UniDriveVLA: Unifying Understanding, Perception, and Action Planning for Autonomous Driving

Abstract

Vision-Language-Action (VLA) models have recently emerged in autonomous driving, with the promise of leveraging rich world knowledge to improve the cognitive capabilities of driving systems. However, adapting such models for driving tasks currently faces a critical dilemma between spatial perception and semantic reasoning. Consequently, existing VLA systems are forced into suboptimal compromises: directly adopting 2D Vision-Language Models yields limited spatial perception, whereas enhancing them with 3D spatial representations often impairs the native reasoning capacity of VLMs. We argue that this dilemma largely stems from the coupled optimization of spatial perception and semantic reasoning within shared model parameters. To overcome this, we propose UniDriveVLA, a Unified Driving Vision-Language-Action model based on Mixture-of-Transformers that addresses the perception-reasoning conflict via expert decoupling. Specifically, it comprises three experts for driving understanding, scene perception, and action planning, which are coordinated through masked joint attention. In addition, we combine a sparse perception paradigm with a three-stage progressive training strategy to improve spatial perception while maintaining semantic reasoning capability. Extensive experiments show that UniDriveVLA achieves state-of-the-art performance in open-loop evaluation on nuScenes and closed-loop evaluation on Bench2Drive. Moreover, it demonstrates strong performance across a broad range of perception, prediction, and understanding tasks, including 3D detection, online mapping, motion forecasting, and driving-oriented VQA, highlighting its broad applicability as a unified model for autonomous driving. Code and model have been released at https://github.com/xiaomi-research/unidrivevla

Paper Structure

This paper contains 23 sections, 8 equations, 4 figures, 8 tables.

Figures (4)

  • Figure 1: Comparison of VLA paradigms for autonomous driving. (a) Vanilla 2D VLA provides strong semantic reasoning but limited spatial perception. (b) 3D-enhanced VLA improves spatial perception but may degrade semantic reasoning. (c) UniDriveVLA decouples understanding, perception, and action with the Mixture-of-Transformers architecture, achieving both.
  • Figure 2: Analysis of representation interference and model performance. (a) Cosine similarity between LLM tokens and perception tokens across layers.
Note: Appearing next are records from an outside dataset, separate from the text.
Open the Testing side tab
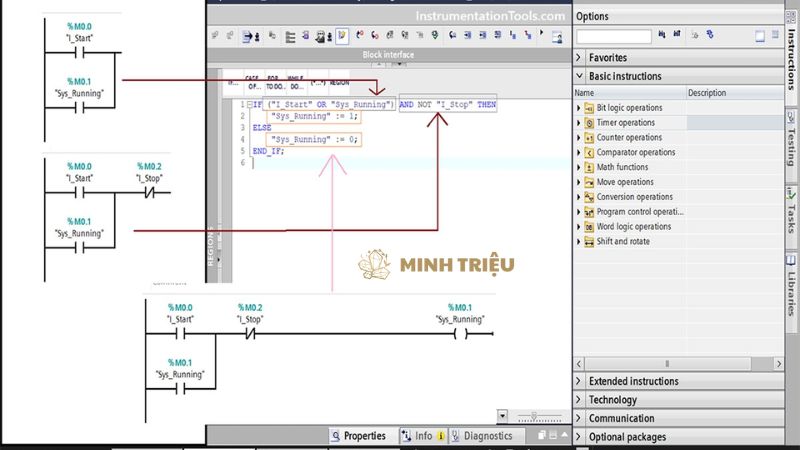 (791, 133)
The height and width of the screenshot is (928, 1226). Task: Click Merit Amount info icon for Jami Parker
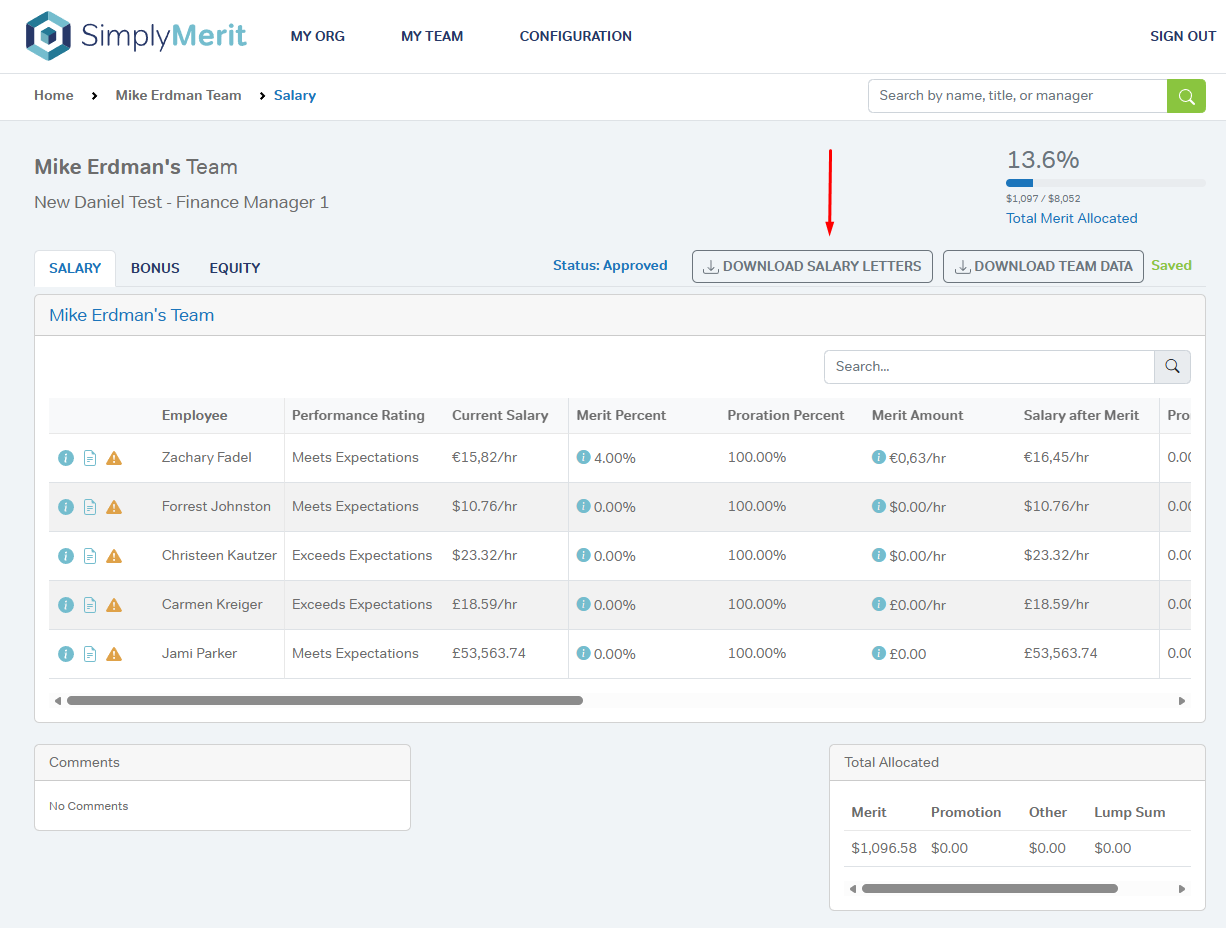[x=879, y=653]
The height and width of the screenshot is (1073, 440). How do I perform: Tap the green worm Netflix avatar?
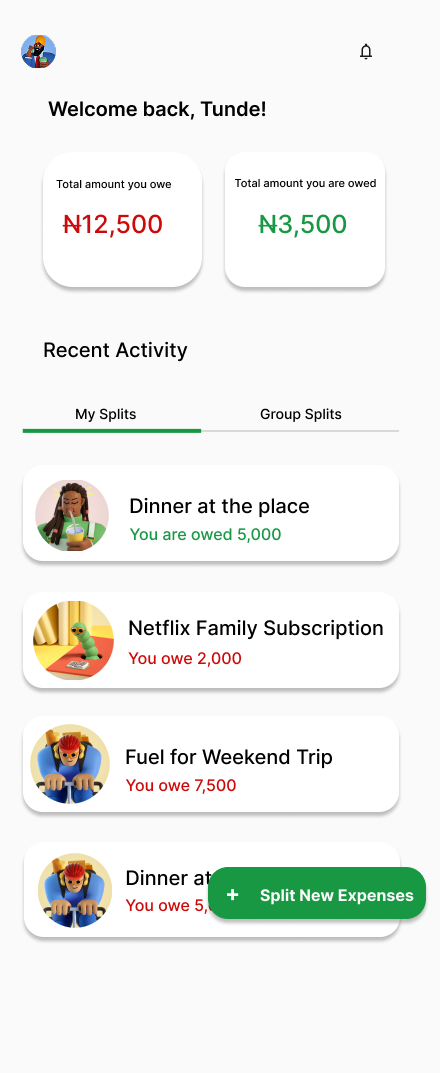pyautogui.click(x=73, y=641)
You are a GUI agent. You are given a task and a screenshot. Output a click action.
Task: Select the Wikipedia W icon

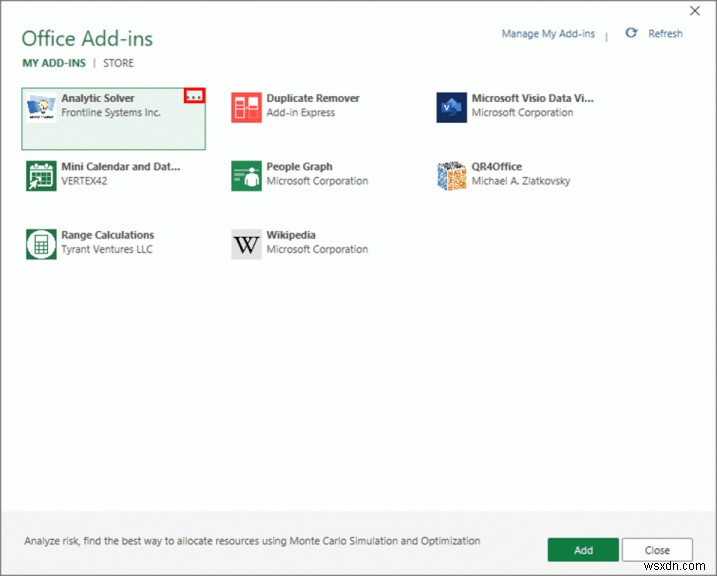pos(246,244)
In the shared-weight decoder, the similarity progressively increases toward 1, indicating feature collapse into nearly identical representations, whereas MoT maintains low similarity and preserves task decoupling. (b) Performance comparison. By mitigating optimization conflicts, UniDriveVLA consistently outperforms the shared-weight baseline across perception, reasoning, and planning metrics.
  • Figure 3: Architecture overview of UniDriveVLA. UniDriveVLA adopts a Mixture-of-Transformers architecture with three specialized experts for driving understanding, scene perception, and action planning. By decoupling heterogeneous tokens into dedicated experts and coordinating them through masked joint attention, the model mitigates optimization conflicts and unifies understanding, perception, and planning within a single framework.
  • Figure 4: Illustration of Masked Joint Attention.